Cooling isn’t just about comfort — it’s about life and death. As our summers get hotter, we’ll see more of the preventable death and sickness wrought by extreme heat unless access to cooling expands. And yet, the cooling assistance benefit in New York State’s Home Energy Assistance Program (HEAP), which offers funds toward the cost of an air conditioner for eligible low-income New Yorkers, just ran out of money for the third summer in a row.
We must reform this program so it can help those who don’t have access to cooling. We’re calling on the state and federal governments to help low-income New Yorkers afford cooling so they can be healthy and safe in their homes.
Heat kills more people in New York City than all other climate threats combined, with 350 heat-related deaths on average each year. Those who die are more likely to suffer from preexisting conditions exacerbated by heat, like heart disease, a history of respiratory conditions, and diabetes.
Air conditioning access in New York City is generally high, but as reported in Environmental Justice NYC, the city’s first environmental justice study, in some low-income communities of color, almost 25% of households lack access to cooling. I get it — I grew up in Brooklyn without an air conditioner.
As a city, we’re hard at work combatting this threat. We planted close to 18,000 trees in the last fiscal year, we’re investing more than a billion dollars in pools across the city; we’re decarbonizing buildings under the Climate Mobilization Act — which will increase energy-efficient heat pumps that also provide cooling; and we’re working toward a maximum indoor temperature policy to ensure all New Yorkers are protected from dangerously high temperatures at home.
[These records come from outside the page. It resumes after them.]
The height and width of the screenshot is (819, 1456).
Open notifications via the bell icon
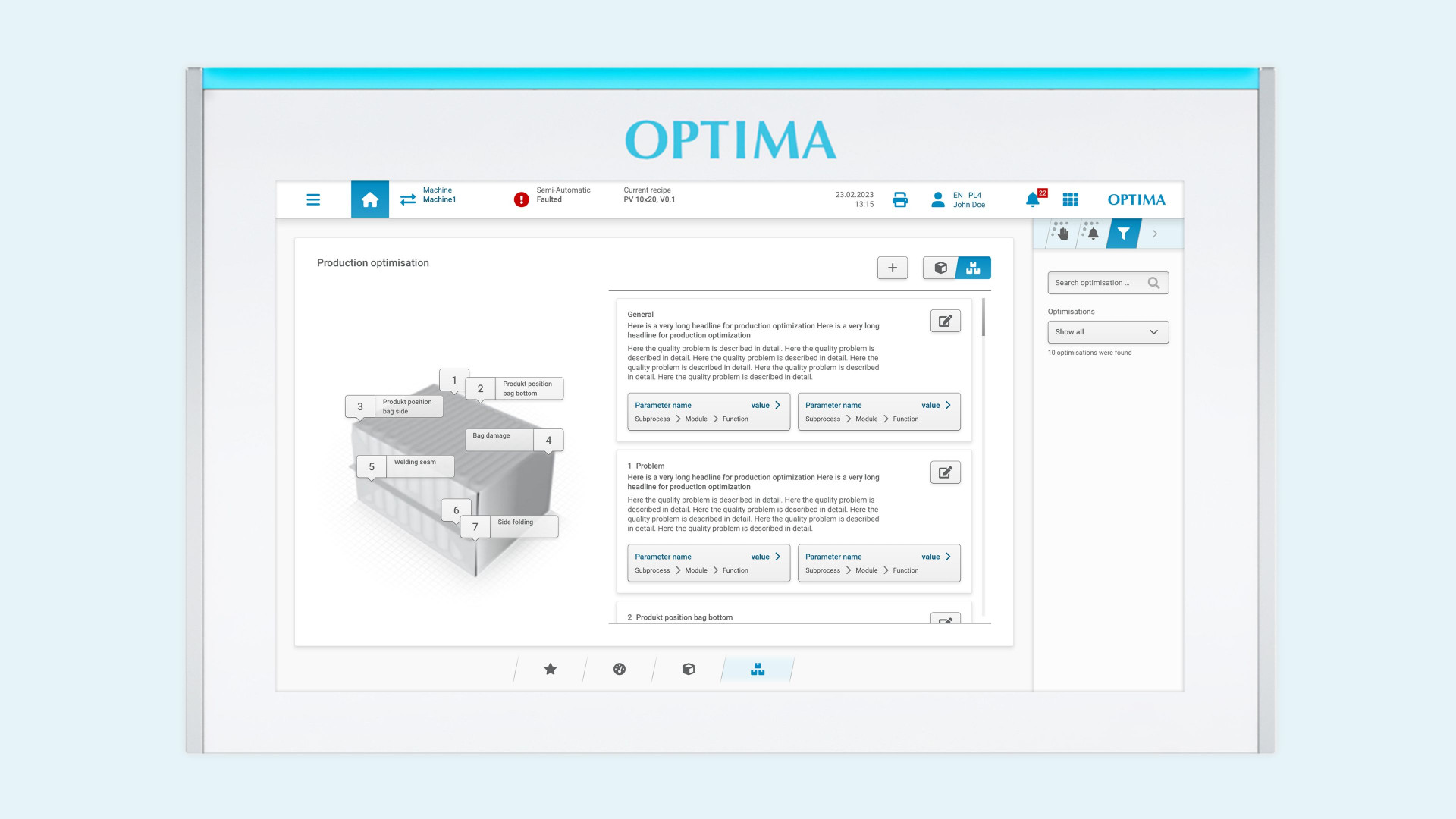[1031, 199]
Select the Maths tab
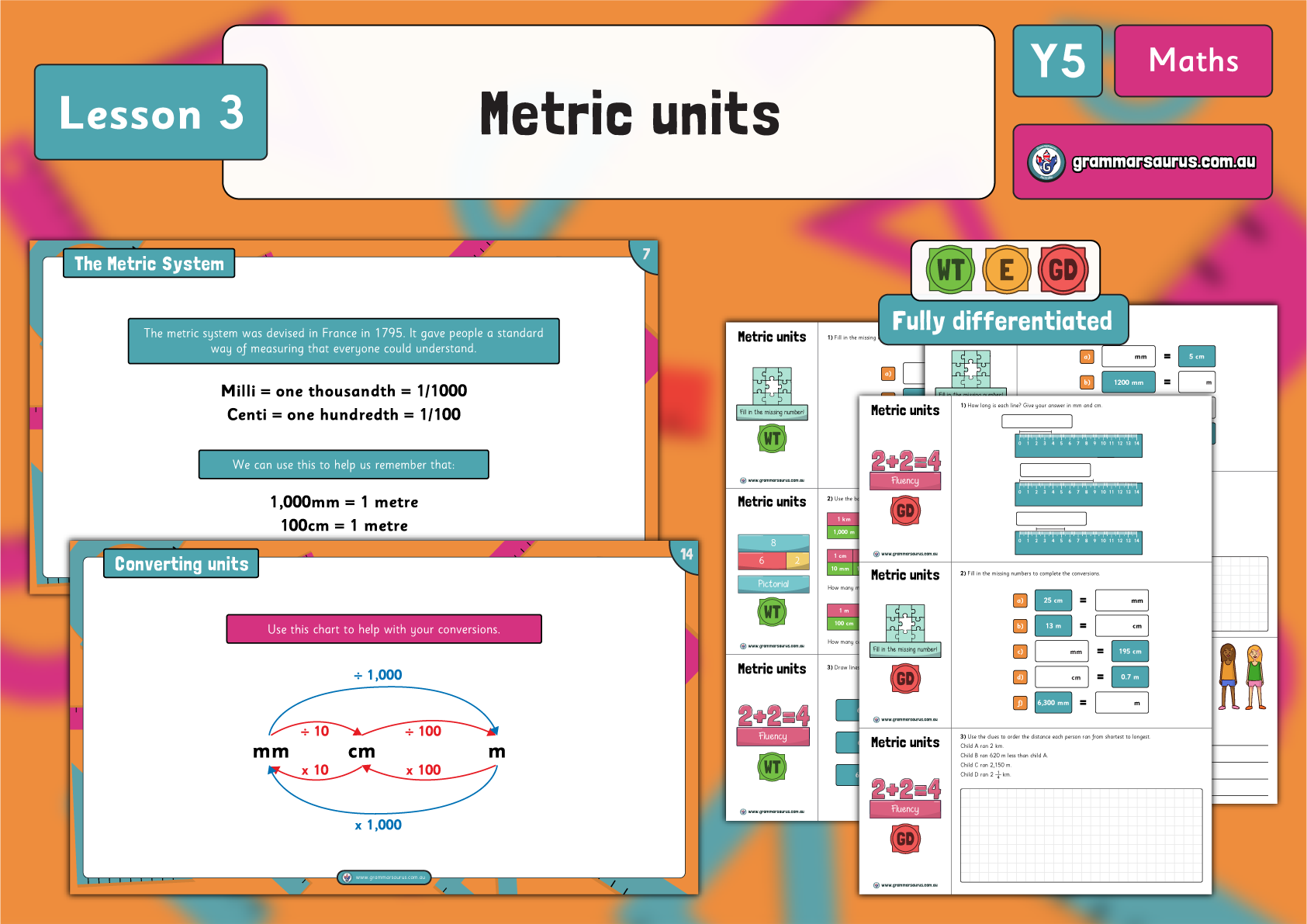 (x=1192, y=61)
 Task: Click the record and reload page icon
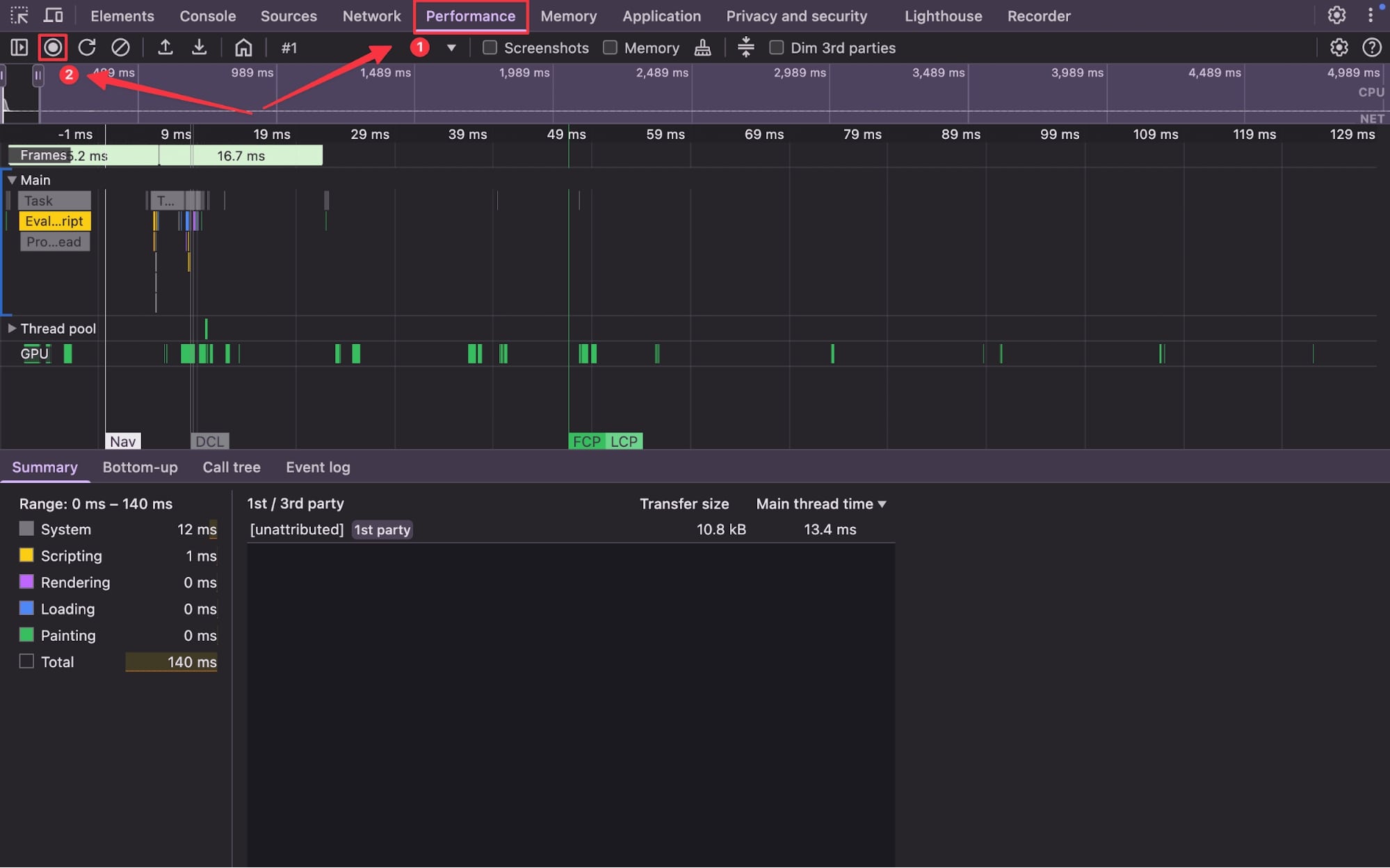(87, 47)
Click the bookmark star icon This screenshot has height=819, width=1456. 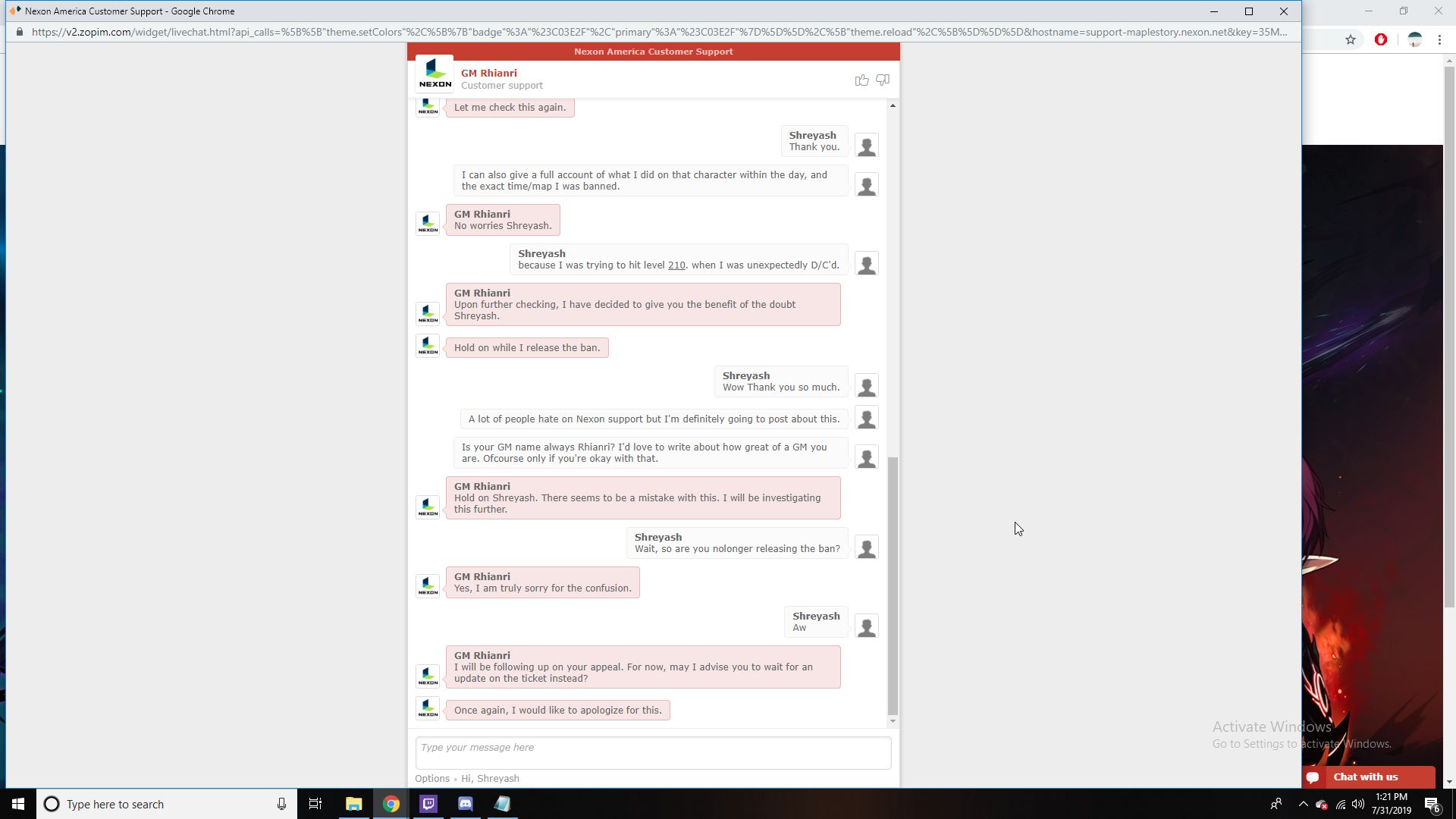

We’re building cooler streets and public spaces, and we’re launching the city’s first urban forest plan to cover at least 30% of the five boroughs with tree canopies.
The federal Low-Income Home Energy Assistance Program (LIHEAP) distributes money to states and allows them to allocate it as they see fit to help low-income residents with energy and utility costs. It was created in response to rising energy prices in the 1970s, when the focus was helping low-income Northeasterners stay warm through bone-chilling winters. But the temperature increases of the last several decades have changed the landscape.
While LIHEAP has been a lifeline for keeping homes warm in the winter, cities across the Northeast haven’t received enough money from state programs to meet the demand for ACs or to offer what New York City has advocated for: a utility subsidy to help cover the monthly cost of cooling for low-income New Yorkers. In the last fiscal year, federal funding for LIHEAP was $4.1 billion, down from $6.1 billion the previous year. That resulted in an allocation of just $395 million for New York State, a reduction of nearly 30%.
Due to a combination of factors that include increased heat, economic insecurity brought on by COVID, expanded eligibility due in part to city advocacy, or a new online application Mayor Adams implemented in 2022, applications for cooling assistance have jumped dramatically. This year, even though Gov. Hochul committed an additional $5 million, up from $17 million, the funding isn’t meeting the clear need, and the program still needs more money.
Only low-income New Yorkers with documented health conditions exacerbated by heat, or New Yorkers over 60 or under 6, can receive LIHEAP cooling benefits. Low-income New Yorkers who have air conditioners are likely to use them less because they can’t afford to pay their utility bills.
Energy cost burden — when you pay more than 6% of your pre-tax income on energy bills — is an increasing problem and a barrier to cooling for many low-income New Yorkers. That’s why with sufficient federal funding, New York State could establish a summer utility benefit and waive the medical requirement so eligibility is solely income-based. No one should have to die inside their own home because of energy costs.
Extreme heat isn’t going away. Scientists project that by the 2030s, less than six years from now, there could be up to three times as many days above 90 degrees as in recent memory. With those hotter days right around the corner, around 650,000 families across the city, more than 500,000 of which are low-income, are currently energy cost burdened, with mostly Black or Hispanic/Latino neighborhoods experiencing the highest rates.
As a New Yorker who has lived his entire life in an environmental justice community, I know cooling reform cannot come a moment too soon.
Hutchinson is executive director of the Mayor’s Office of Climate & Environmental Justice.